Le personnage de Noriko est influencé par son éducation traditionnelle et ne voit son existence qu’à travers celle des hommes qui exerceront leur autorité sur elle. En effet lorsqu’elle apprend que son père pourrait se remarier, c’est tout son monde qui s’effondre puisqu’elle n’est plus vitale pour un homme et donc perd sa raison de vivre. Elle cherche alors à passer d’un rôle de fille à un rôle d’épouse ne trouvant à exister seulement par le biais des hommes. Cette déchirure avec son père, Ozu la montre avec subtilité : seulement par un rue traversé qui montre alors les directions différentes que prennent les deux personnages. Ils marchent dans le même sens, celui de la vie, mais Noriko avançant avec force semble comme prendre sa vie en main et prendre alors un envol tardif. C’est le caractère de Noriko qui justifie en parti le mariage arrangé. En tardant de montrer le mari, Ozu semble signifier que l’important n’est pas de trouver l’homme, mais un homme. Le père disant que le bonheur se construit et qu’il n’est pas forcément présent au début.

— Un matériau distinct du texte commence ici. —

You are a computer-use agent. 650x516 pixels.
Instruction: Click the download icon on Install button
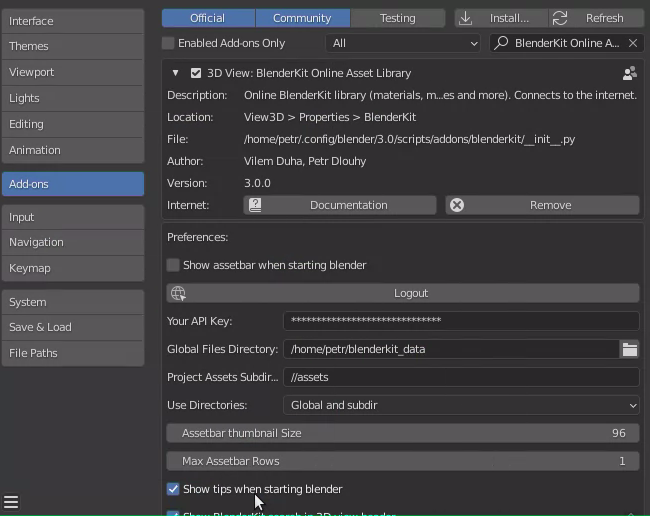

Printemps Tardif peut alors être vu comme un témoignage de la question de la femme japonaise chère à Ozu. Il serait exagéré de voir dans ce film une volonté d’émancipation générale de la femme japonaise puisque son symbole, le personnage d’Aya, n’est pas forcément ce qu’on pourrait appelée une « femme émancipée ». Certes elle est bien active et répond à ses propres besoins en s’étant extirpée d’un mariage raté, mais elle montre bien que cette émancipation économique n’est que la conséquence de sa situation familiale. Elle survit en travaillant. Aya avoue même à Noriko « tu as besoin d’un homme » en ajoutant « Maries-toi, même sans motif ». Printemps Tardif se poursuit alors par l’institution du mariage arrangé : une rencontre, une réponse une semaine plus tard et un mariage. Mais là encore une fois il ne faut pas schématiser l’œuvre puisque ce n’est nullement la victoire d’un Japon traditionnel sur un Japon moderne. « Epouse-le, si ça ne va pas, quitte-le » : le mariage arrangé n’est plus un fin en soit, il est accepté que lorsqu’il débouche sur une réussite. La femme n’est plus forcément attachée à l’homme qui la possédait, elle devient maître de sa vie sentimentale avec l’échappatoire que devient le divorce.
Yasujiro Ozu dispose d’un talent rare de pouvoir faire de ses films les tableaux de la société à un moment donné. Il touche alors à l’Histoire par ses récits montrant avec finesse, et sans effet, les maux d’un Japon qui est le sien et auquel il déclare une nouvelle fois son amour.